Secretary Begins Trip to North Africa, Middle East
By Jim Garamone
American Forces Press Service
ABOARD A MILITARY AIRCRAFT, July 29, 2012 Defense Secretary Leon E. Panetta said today that North Africa and the Middle East present a confluence of challenges he will explore during his trip to the region.
U.S. Defense Secretary Leon E. Panetta gives an in flight press briefing while flying to Tunis, Tunisia, July 29, 2012. Panetta is on a five-day trip to the region, including stops in Tunisia, Egypt, Israel and Jordan. DOD photo by Erin A. Kirk-Cuomo
(Click photo for screen-resolution image);high-resolution image available.
Speaking to reporters traveling with him, the secretary described what he wants to accomplish during his visits to Tunisia, Egypt, Israel and Jordan.
This is the secretary’s first trip to Tunisia. “I want to commend the Tunisian people on the success of their revolution and to thank the Tunisian armed forces for the positive role they play during that time of change,” he said during a news conference aboard his aircraft. “The United States continues to support efforts to strengthen Tunisia’s democracy, and DOD will play an important role in that effort.”
U.S. personnel will partner more closely with Tunisian service members on a range of common regional security challenges, Panetta said. Tunisian leaders, he added, have growing concerns about how to deal with the al-Qaida in the Islamic Maghreb terrorist organization and about how to protect their borders.
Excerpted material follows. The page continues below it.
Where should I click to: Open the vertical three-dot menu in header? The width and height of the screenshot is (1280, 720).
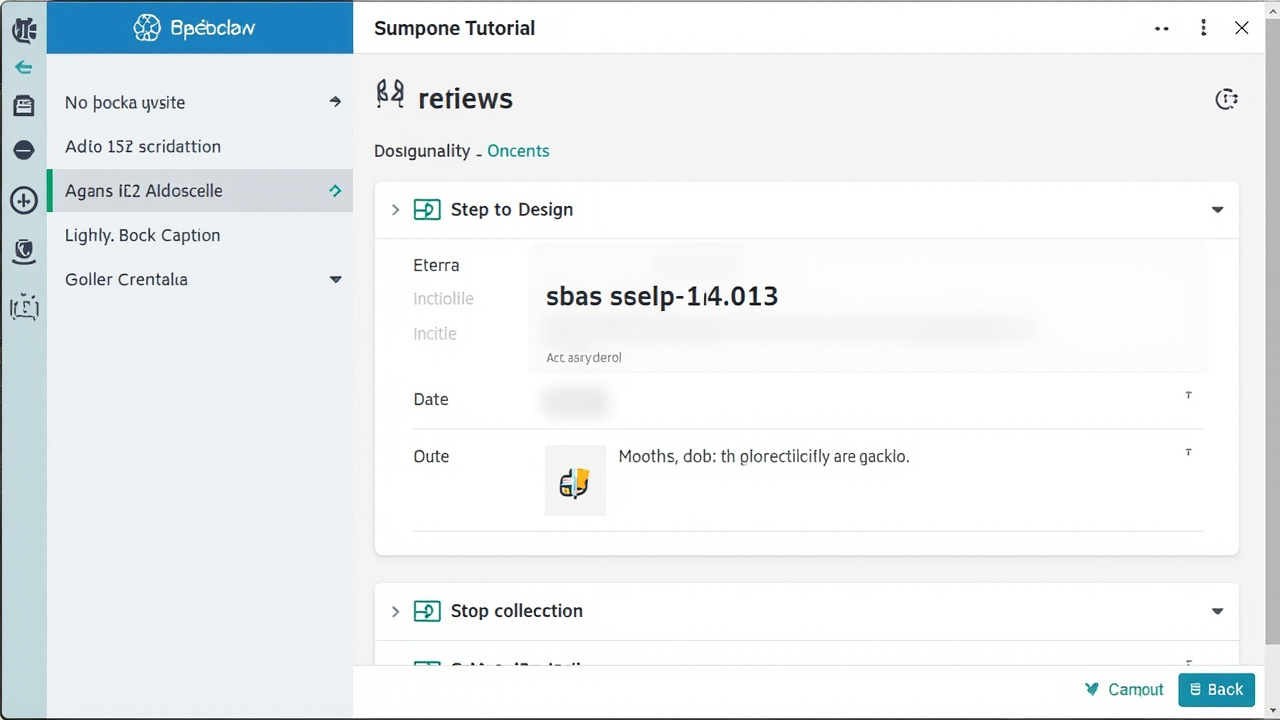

Panetta will speak with leaders in Tunisia and Egypt about stability and reform amid the changes of the Arab Awakening. In Egypt, the secretary will speak with leaders about finishing the transition to civilian rule and the need to provide for “as broad a coalition as possible,” he said.
The United States has had a strong military-to-military relationship with Egypt since the 1970s, and Panetta said he wants that relationship to continue and grow.
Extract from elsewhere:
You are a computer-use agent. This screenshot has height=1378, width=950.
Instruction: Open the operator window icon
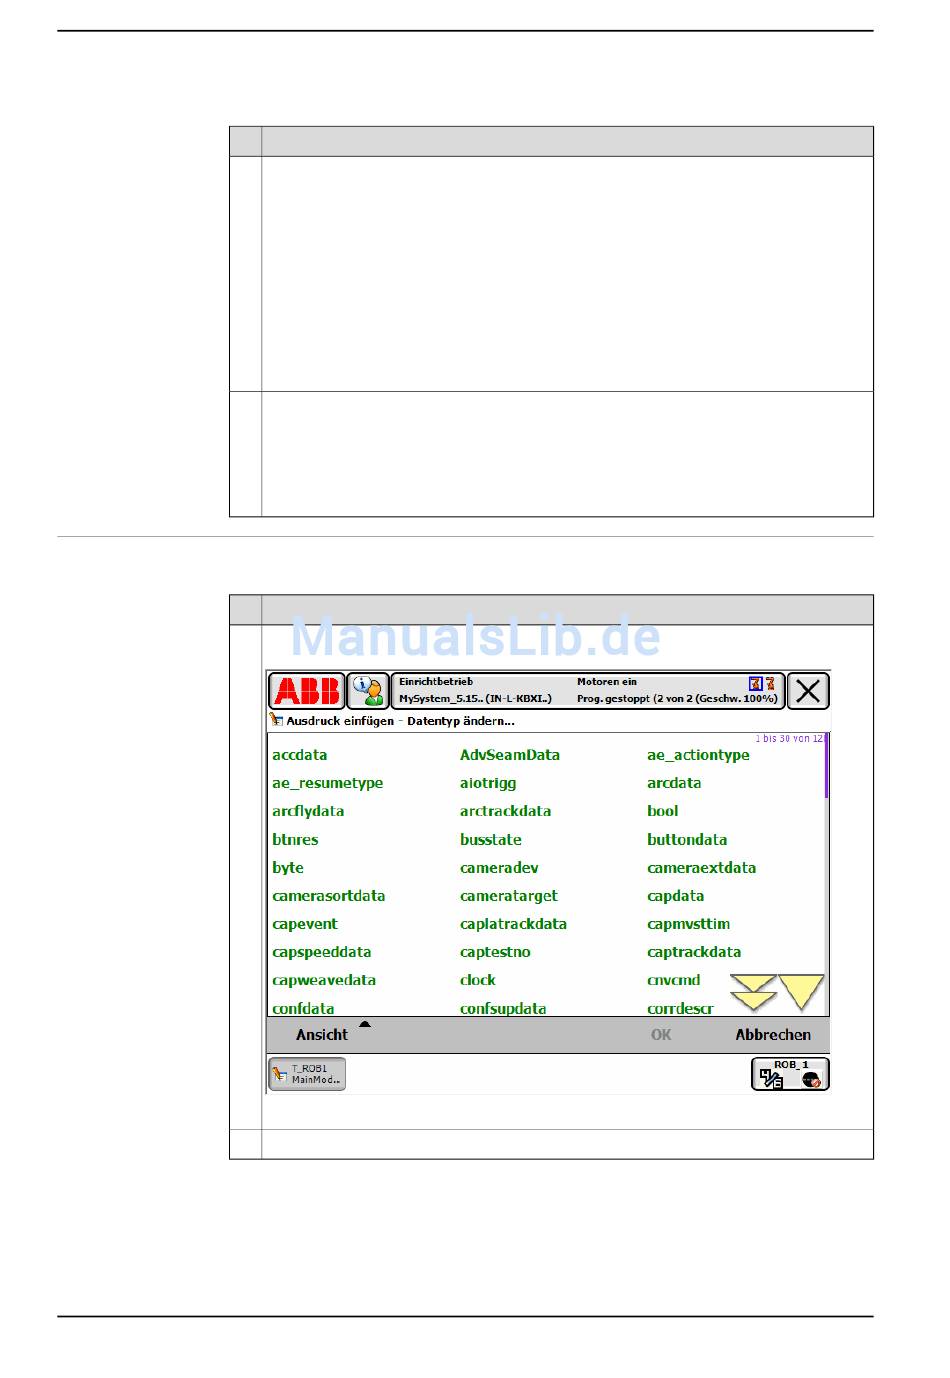pos(368,691)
In Israel, the secretary said, he looks to strengthen the already close alliance. In Jordan, he wants to speak to leaders bearing the humanitarian burden caused by the fighting in Syria.
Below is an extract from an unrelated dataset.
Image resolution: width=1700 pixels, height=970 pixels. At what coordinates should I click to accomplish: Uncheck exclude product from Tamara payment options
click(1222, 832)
Tunisia and Egypt represent opportunity for the region, Panetta said, noting that both countries overthrew dictatorships and both have transitioned to democratic rule. “Yet at the same time,” he added, “we are obviously dealing with the continuing threat of extremism, of terrorism, of violence in Syria and the continuing destabilizing behavior in Iran.”
At each stop, the secretary said, he will reaffirm the U.S. commitment to stability in the region.
“Our goal is to advance security by supporting peaceful change throughout the region,” he said. “This means establishing strong partnerships with new democratic governments in the region.”